The story goes, that one of Wilder’s favorite calendar plates fell and broke. Mike who up until that time had just made stained glass jewelry thought maybe he could make something for her with the broken shards. He made a piece for her and a few more too and soon he was looking around to see what other plates were damaged enough to cut up.
Over the last 7 years he’s perfected his technique and his eye. He looks for interesting images and patterns, cropping them carefully from the original plate. He tries to find the stories in these images and hopes you can see them too. He has a love of all things nautical so ships and lighthouses always abound as do birds. By choosing already damaged plates from flea markets to work with, he brings new life to an otherwise discarded object.
Vintage dishes are storytellers, steeped in history. The original makers in Europe and the US have a fascinating past to them, as do many of the patterns and the places they came from. The original owners, and their stories also have tales to tell. Mike does a lot of custom work from family dishes that have been well loved over time. By making the broken shards into necklaces, earrings and cuff links, families can keep the memories and have something uniquely wearable to show.

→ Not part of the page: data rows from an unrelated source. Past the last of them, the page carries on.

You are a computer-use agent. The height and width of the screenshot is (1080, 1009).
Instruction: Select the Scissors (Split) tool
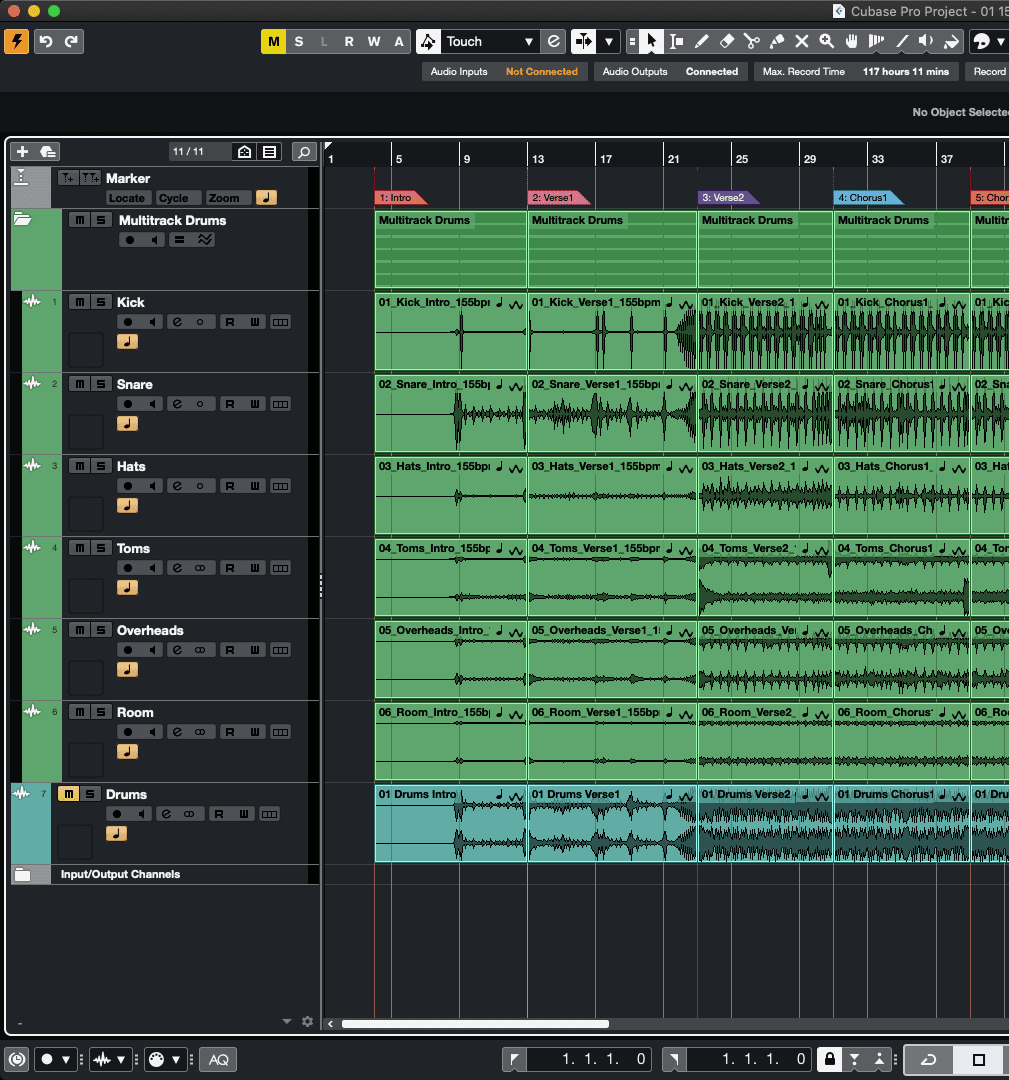pos(751,42)
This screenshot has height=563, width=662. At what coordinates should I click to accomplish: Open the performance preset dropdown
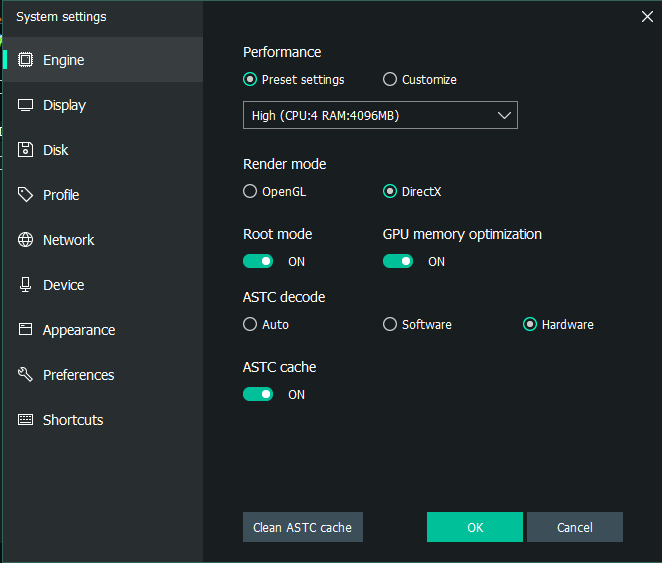click(x=380, y=116)
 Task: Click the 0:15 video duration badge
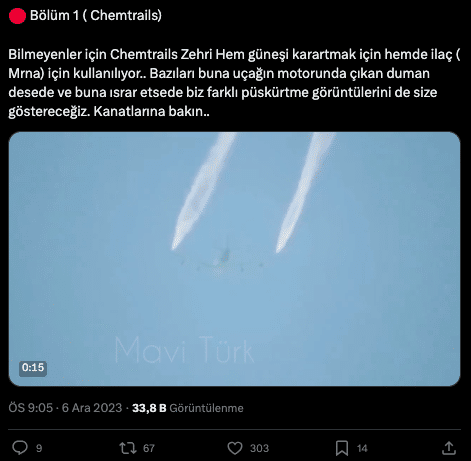tap(33, 368)
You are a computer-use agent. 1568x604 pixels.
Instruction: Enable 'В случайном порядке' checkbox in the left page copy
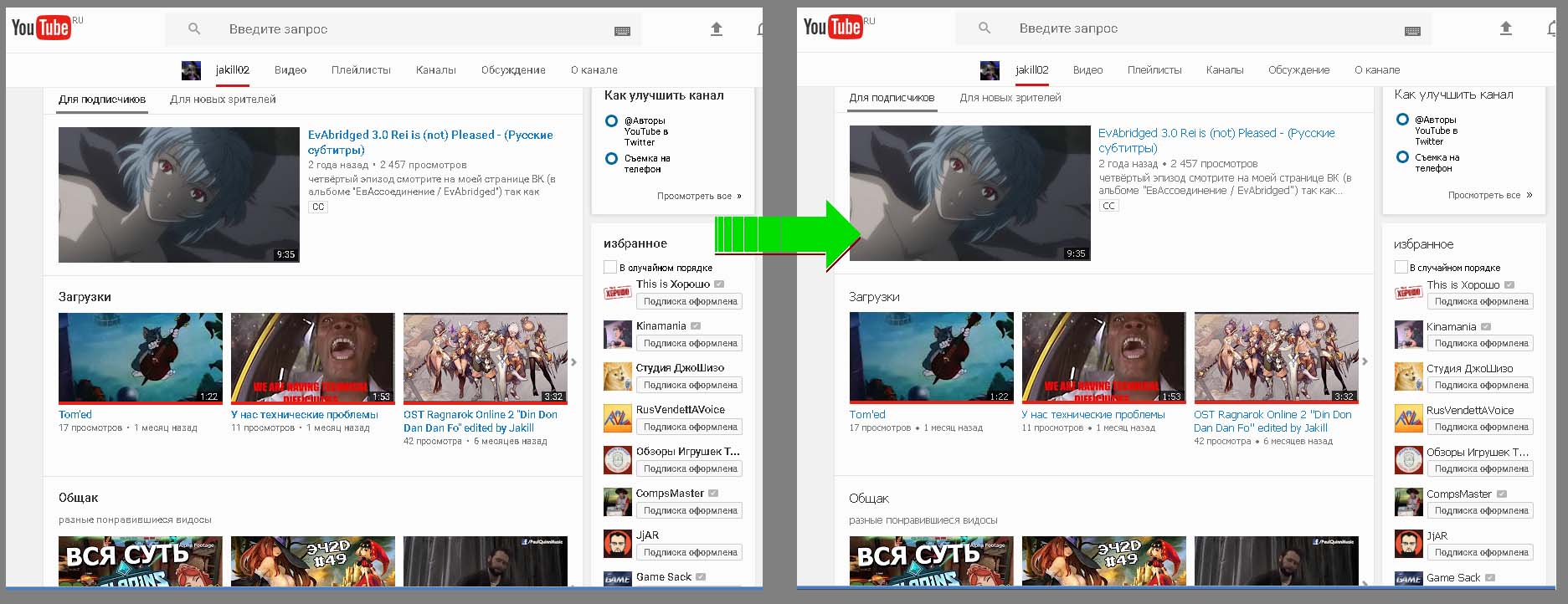610,268
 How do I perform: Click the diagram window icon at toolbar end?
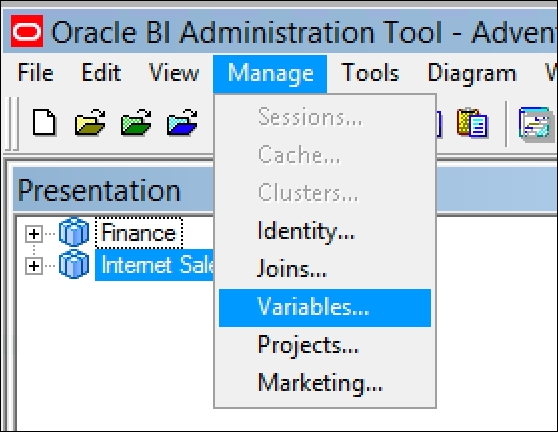537,123
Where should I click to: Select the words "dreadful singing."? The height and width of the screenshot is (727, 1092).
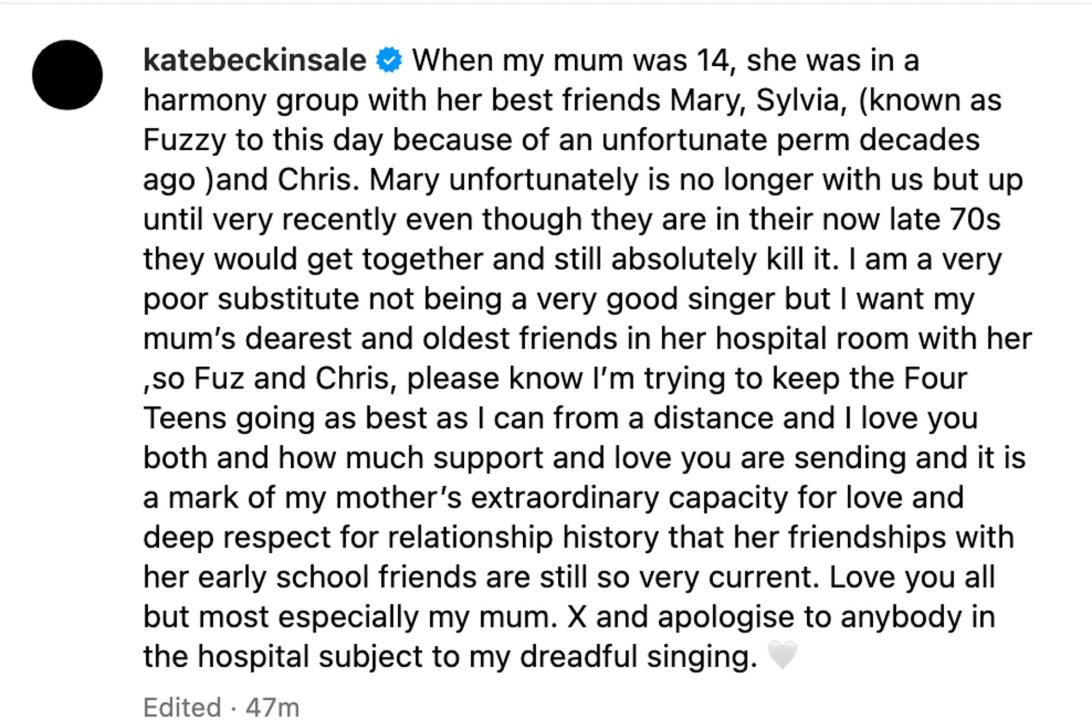[x=638, y=657]
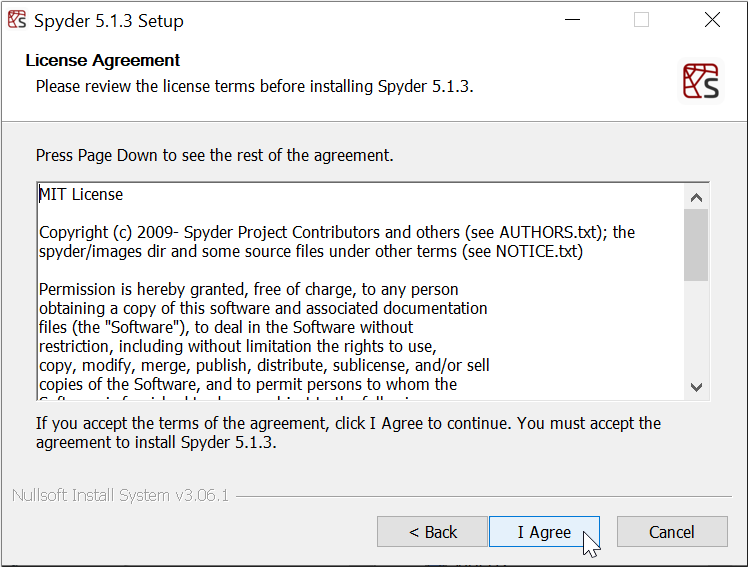
Task: Minimize the Spyder Setup window
Action: 571,20
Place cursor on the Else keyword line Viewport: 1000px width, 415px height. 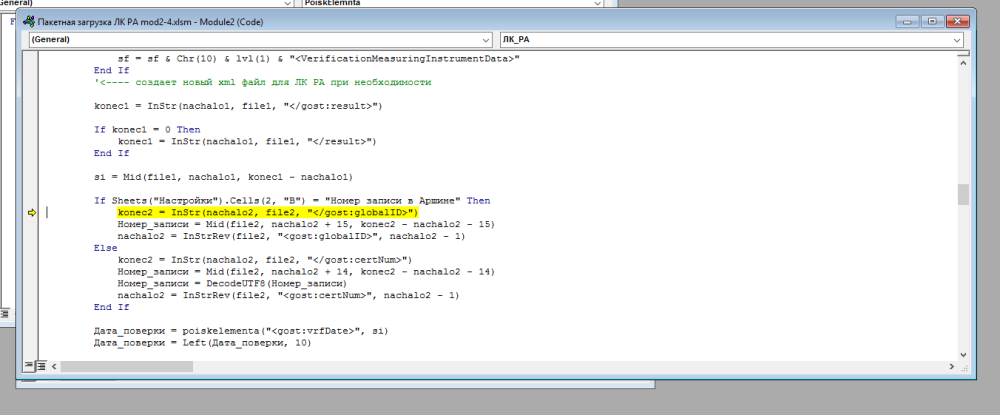[105, 246]
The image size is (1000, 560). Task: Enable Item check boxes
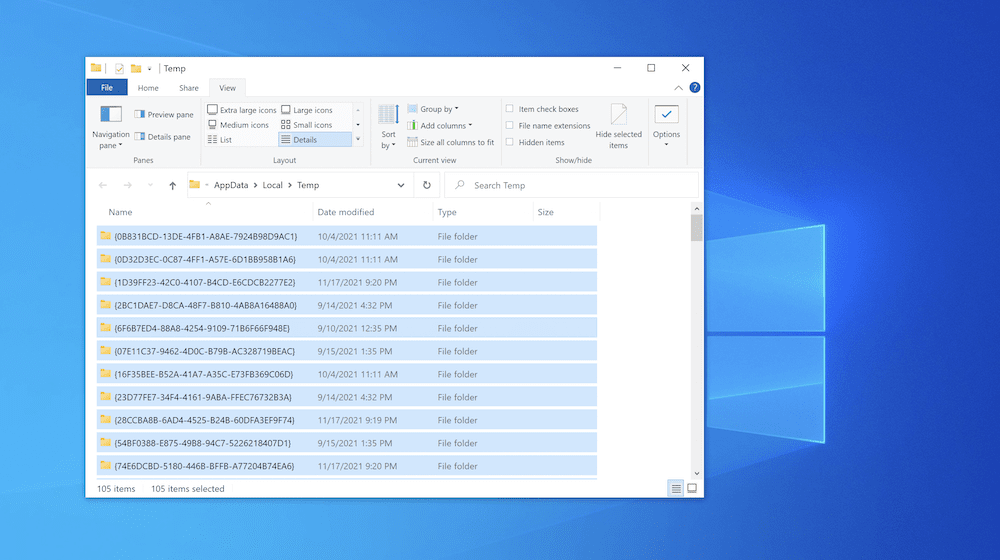click(510, 109)
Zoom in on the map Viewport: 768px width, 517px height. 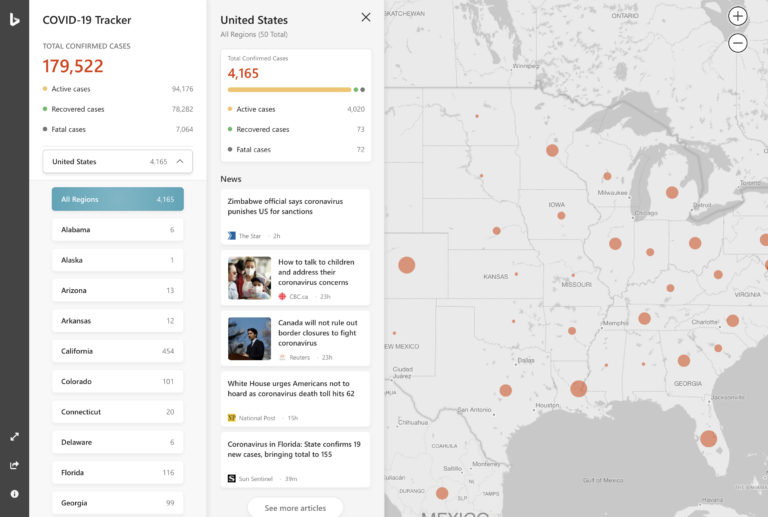point(737,16)
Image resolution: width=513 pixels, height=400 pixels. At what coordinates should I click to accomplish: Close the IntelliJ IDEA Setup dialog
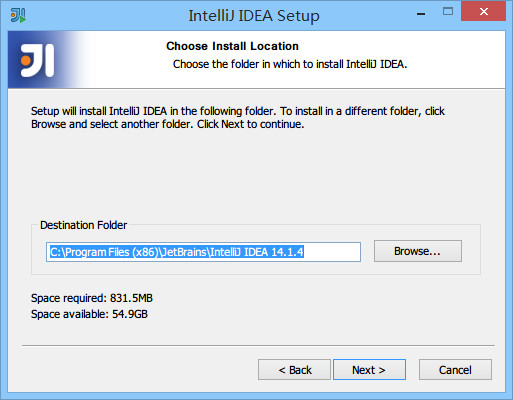(x=483, y=12)
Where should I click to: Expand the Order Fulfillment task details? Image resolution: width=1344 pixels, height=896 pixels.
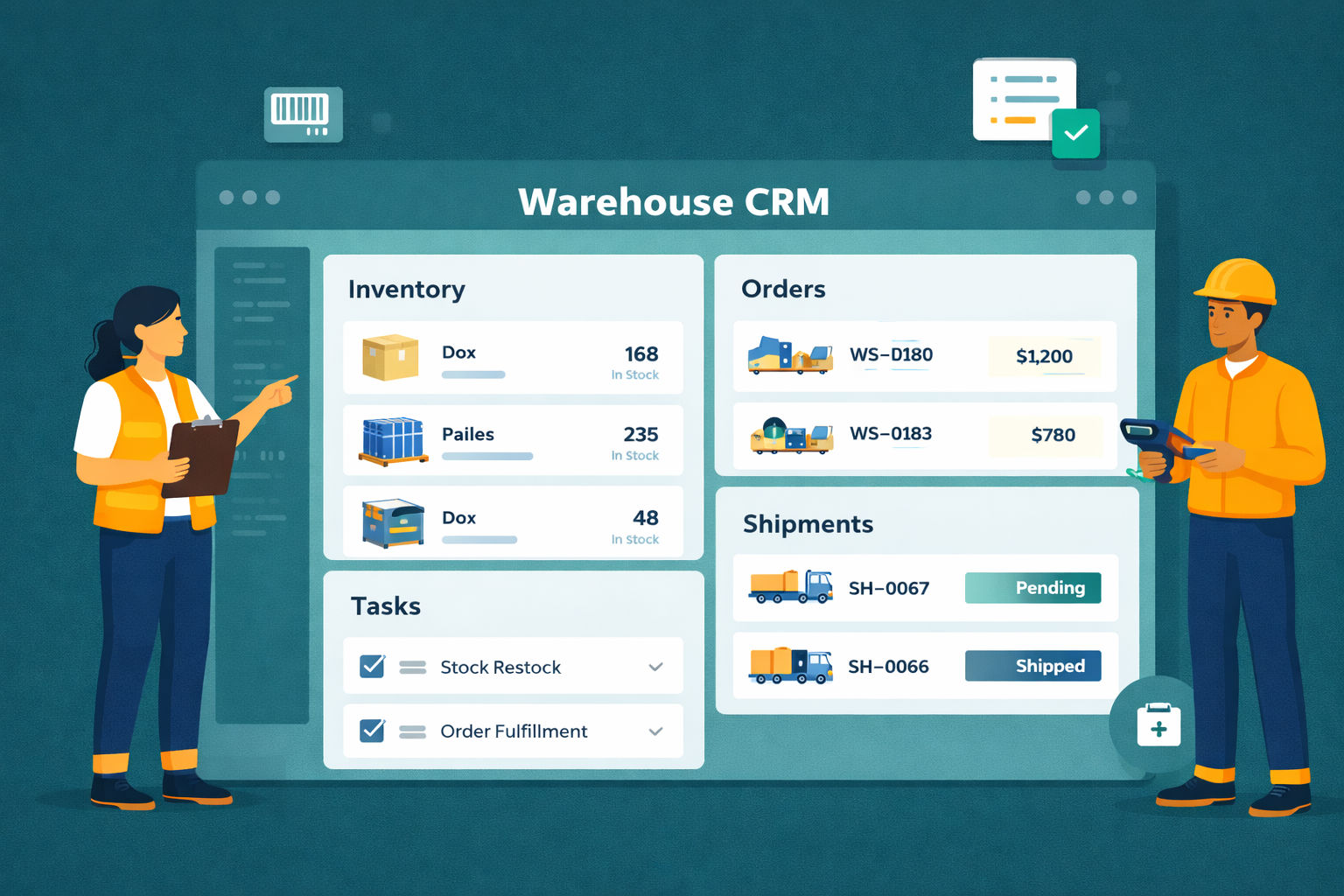pos(654,731)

Mike has kept doing stained glass, his first love as well. With an art deco aesthetic he makes earrings and necklaces. Just recently he started making chevrons, based on the windows of his 1903 West Philadelphia home.
Wilder always had an eye for color and fabric. She originally started with knitwear but when their daughter came along she wanted to make timeless clothes that weren’t easily found in shops. Believe it or not she’d always been intimidated by sewing, mostly due to the half broken machines that she’d found in thrift stores and been working on. Her friend gave her some expert advice, buy a cheap, new machine with instructions (this is key) and learn the ropes on that. She did and with a few quick lessons from said friend, figured out sewing was not as terrifying as she’d first thought. It, in fact, was fun and liberating!
Wilder uses simple, timeless, vintage patterns and combines them with new designer fabrics to create a fresh look that’s sweet and harkens back to bygone days. Her inspirations come from her some of her favorite childhood books, Pippi Longstocking, Anne of Green Gables and The Princess and The Goblin.
At the moment she only makes girl’s clothes but with the new addition of a little boy to the family she realizes boy clothing is going to have to happen soon (look out for it this fall).
Mike is excited to be vending at the Art Star Craft Bazaar in Asbury Park, which was his grandmothers old summer stomping ground in the 1920s. He’ll be there with plenty of ships and lighthouses as well as stained glass brights and Wilder’s summer dresses and skirts, perfect for the beach.